Palestinisme, idéologie de l´anti-sionisme variante de l´anti-juivisme

Publié le par mais_si

ANTI-JUIVISME

Voici donc comment il a fallu passer en revue un nombre de distorsions et de contre-vérités manifestes, qui n'ont strictement rien à voir avec la véracité historique. La propagande anti-sioniste ressemble à un champ d'épandage, ou à un marécage qu'il est au-dessus de mes moyens d'assécher : aussi n'irai-je goûter la manière dont les uns et les autres soutiennent le même discours ou s'illustrent dans leur asservissement aux mots d'ordre malveillants.

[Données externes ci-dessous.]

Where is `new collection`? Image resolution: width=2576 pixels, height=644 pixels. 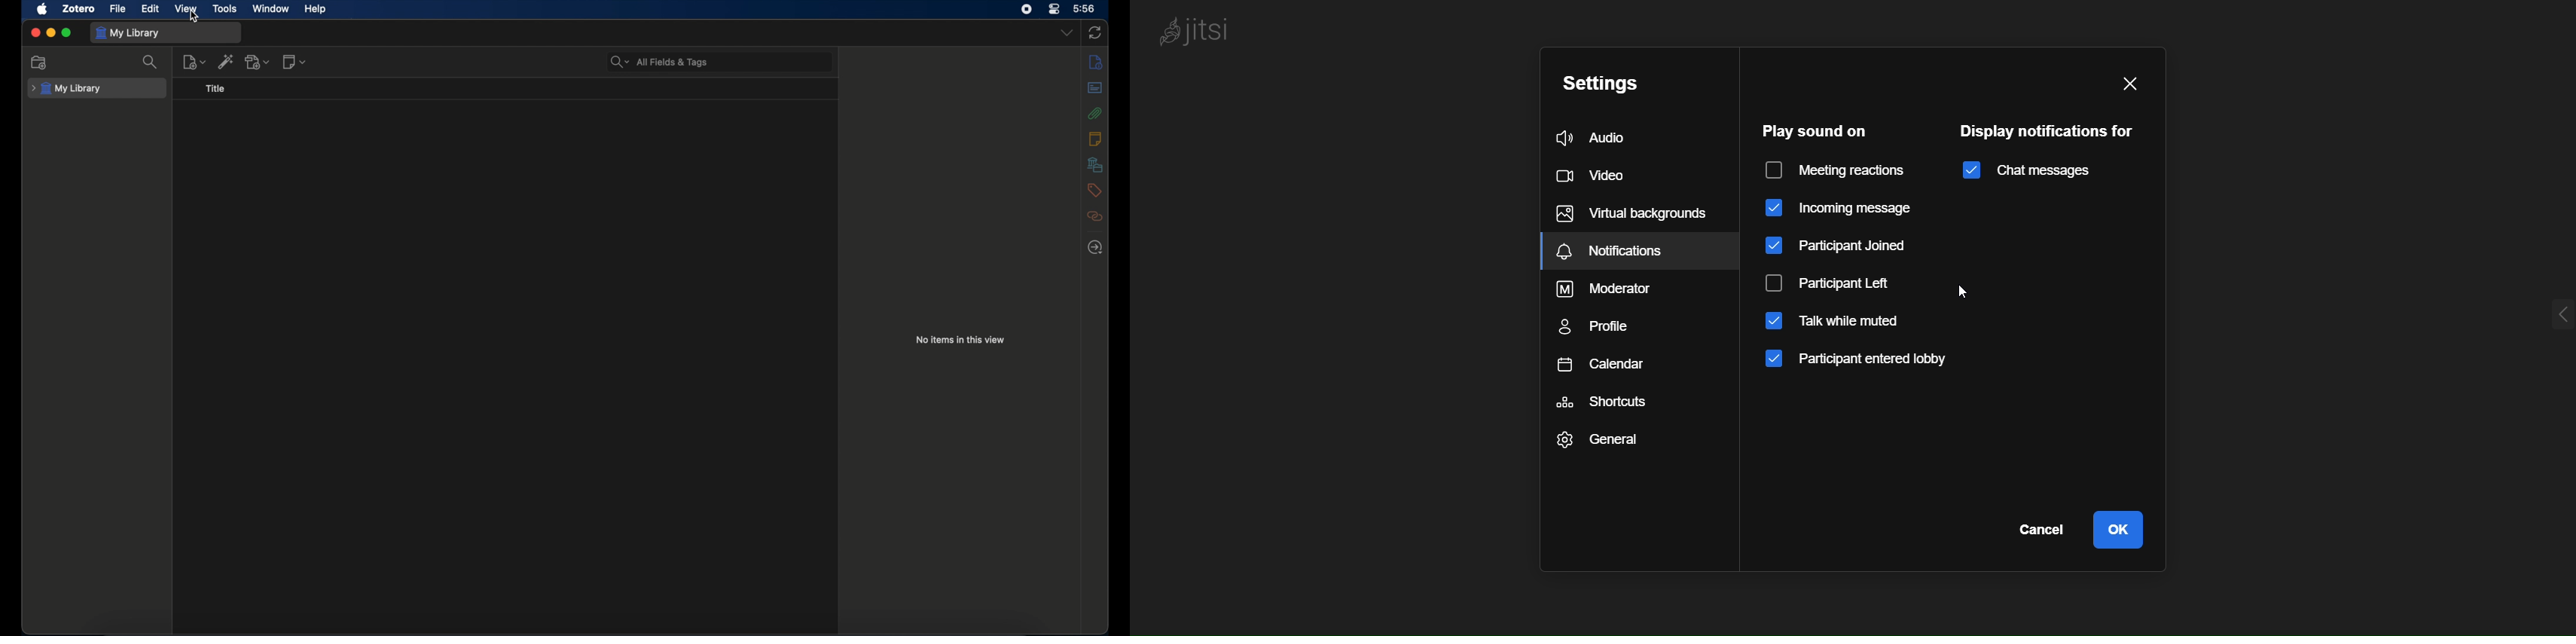
new collection is located at coordinates (39, 63).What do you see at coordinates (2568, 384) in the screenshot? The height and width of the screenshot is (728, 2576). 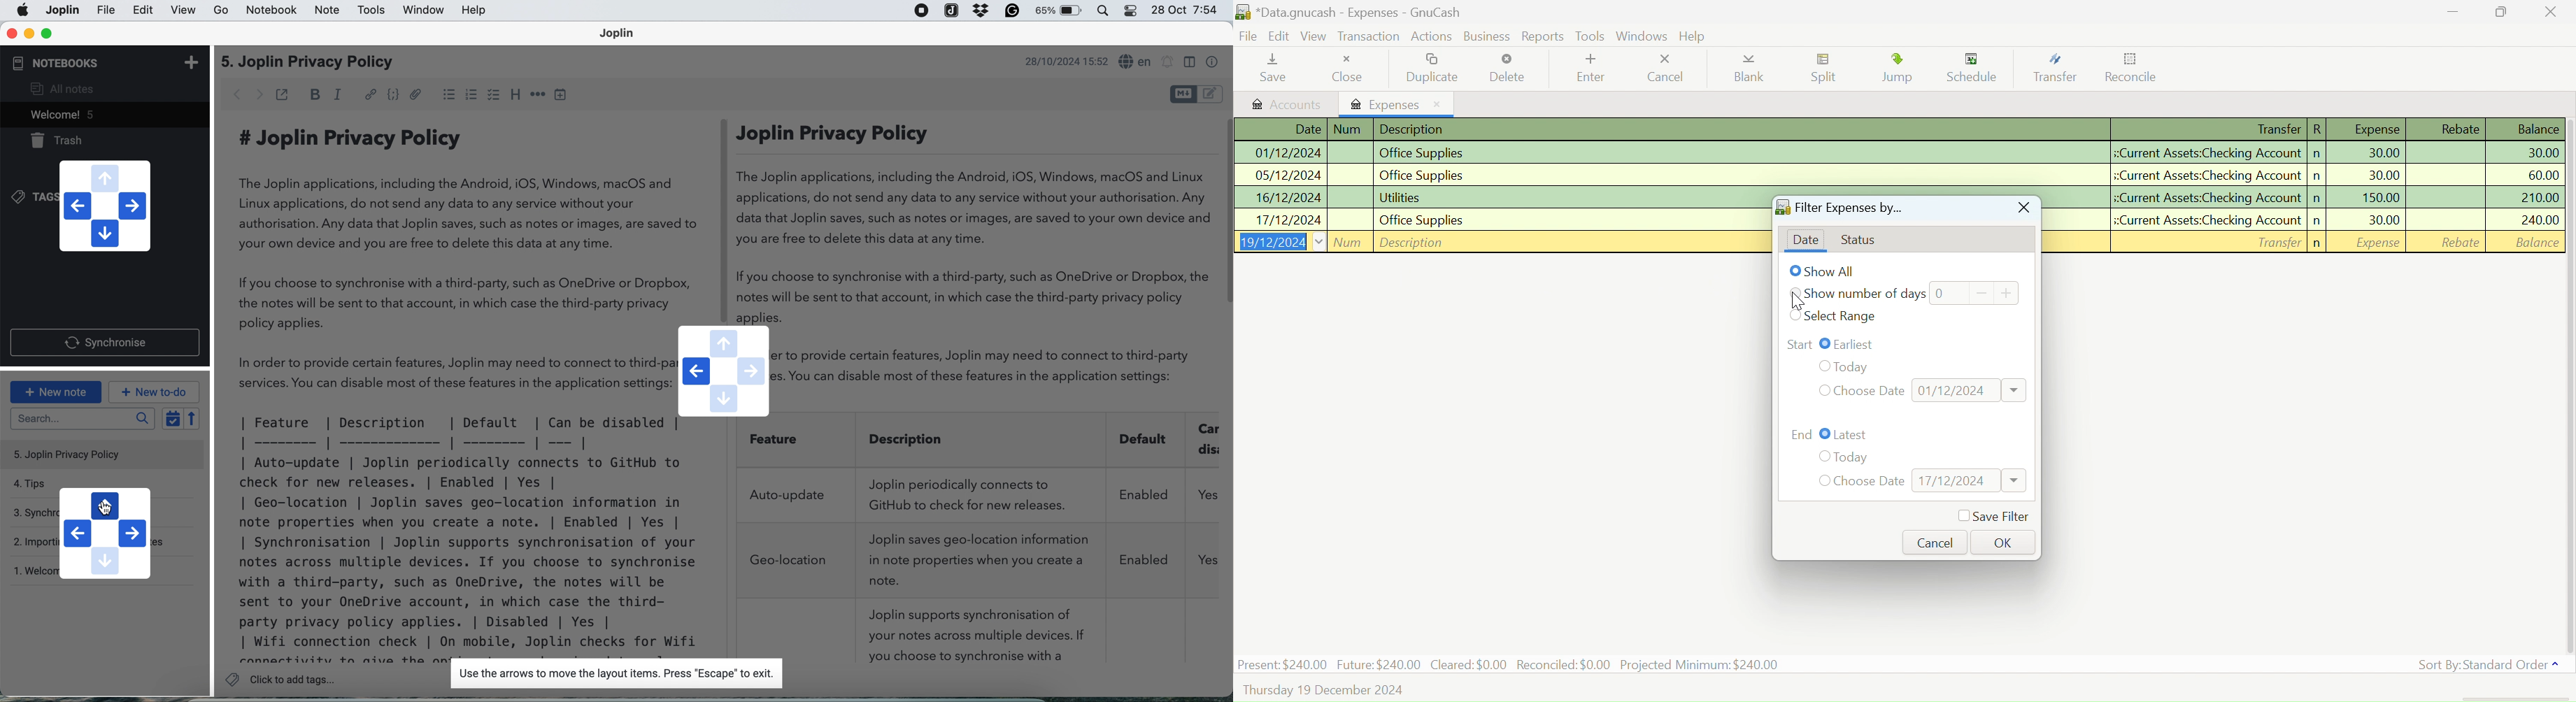 I see `vertical scroll bar` at bounding box center [2568, 384].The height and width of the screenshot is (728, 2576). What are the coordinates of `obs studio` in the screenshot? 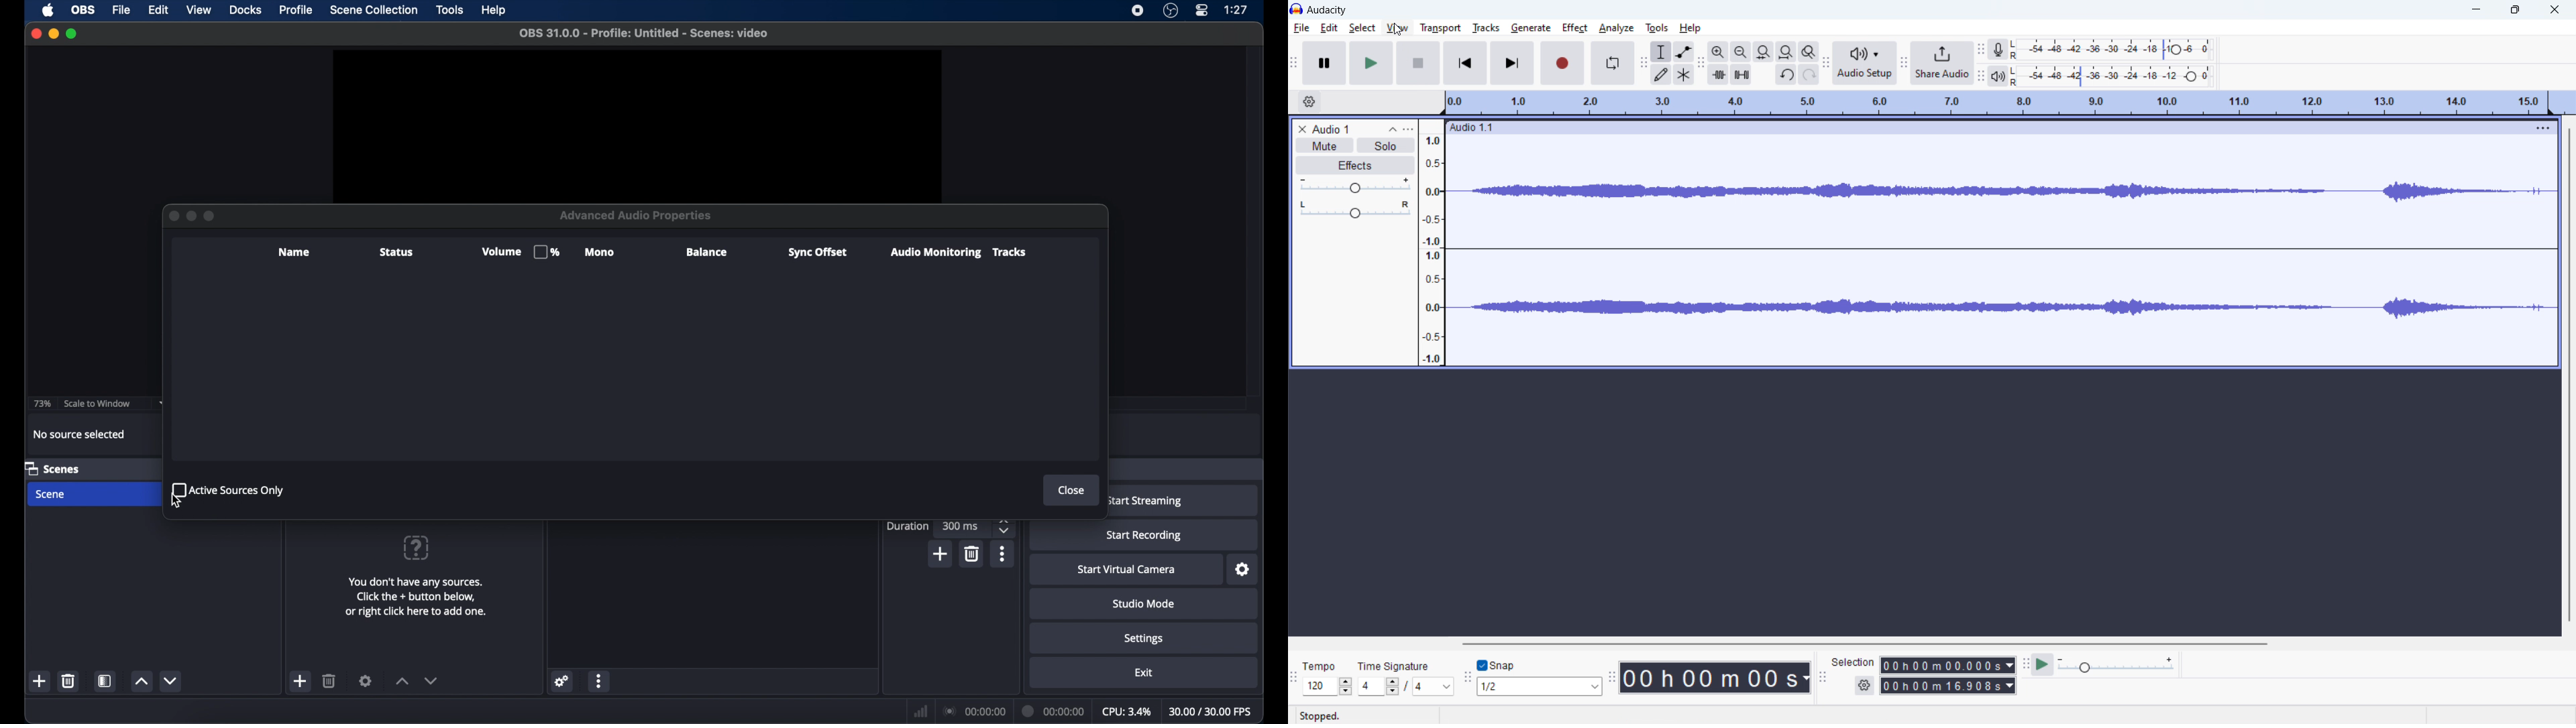 It's located at (1171, 11).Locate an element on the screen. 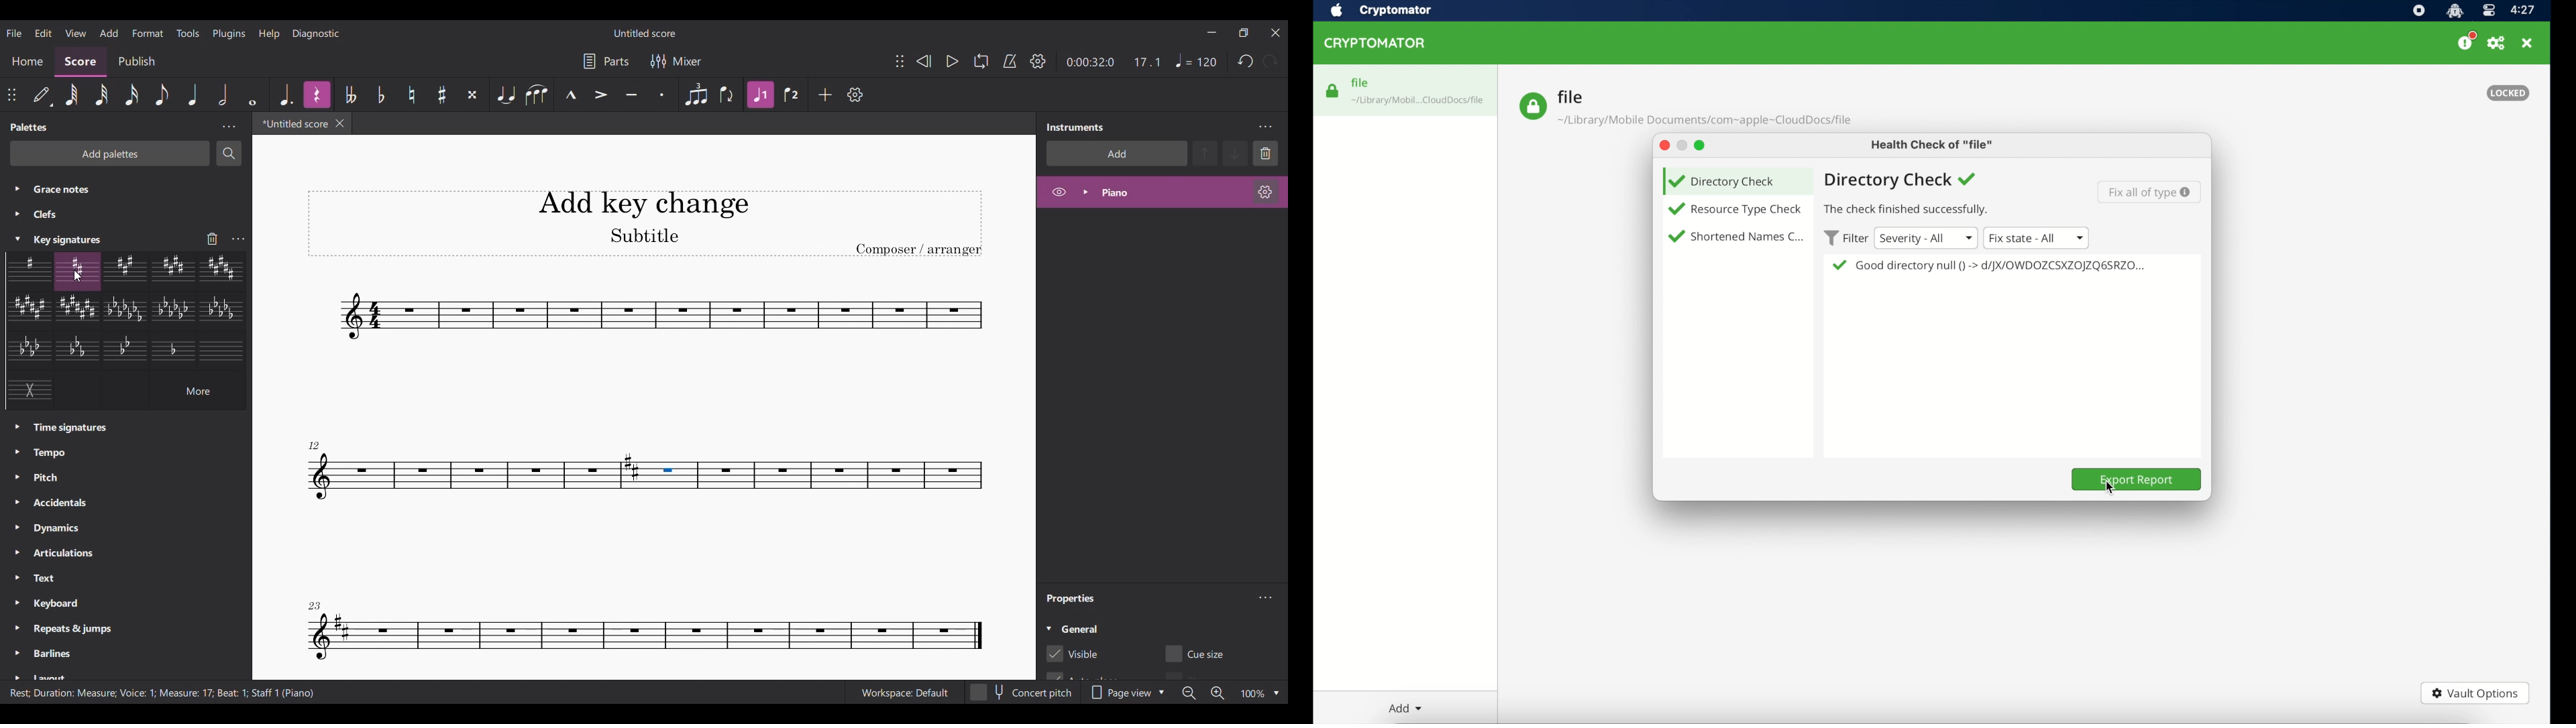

Les publications des "historiens" révisionnistes sont dignes des Protocoles des Sages de Sion, donnant un aspect droit-de-l'hommiste à des mythes éculés. Ces textes montrent la vérité de toute cette idéologie qui n'est qu'une variante de l'antisémitisme, puisqu'elle vise à remettre en cause l'existence même de tout un peuple, sous prétexte que celui-ci serait "né d'un péché originel", le jugeant selon des critères qui lui sont réservés, qui ne sont appliqués à aucun autre peuple.

Manipulation de la vérité

Le palestinisme est un discours idéologique parfaitement structuré qui prétend manipuler la réalité à des fins politiques, en l'espèce, anti-juives. Dans cet objectif, il procède par métonymie :

1. dans la propagande anti-juive, tout est assimilé, sans discernement, produisant un effet cumulatif : les stéréotypes et les falsifications médiatiques s'ajoutent à la propagande arabe, étayée par les inventions des militants qui se font passer pour des "historiens".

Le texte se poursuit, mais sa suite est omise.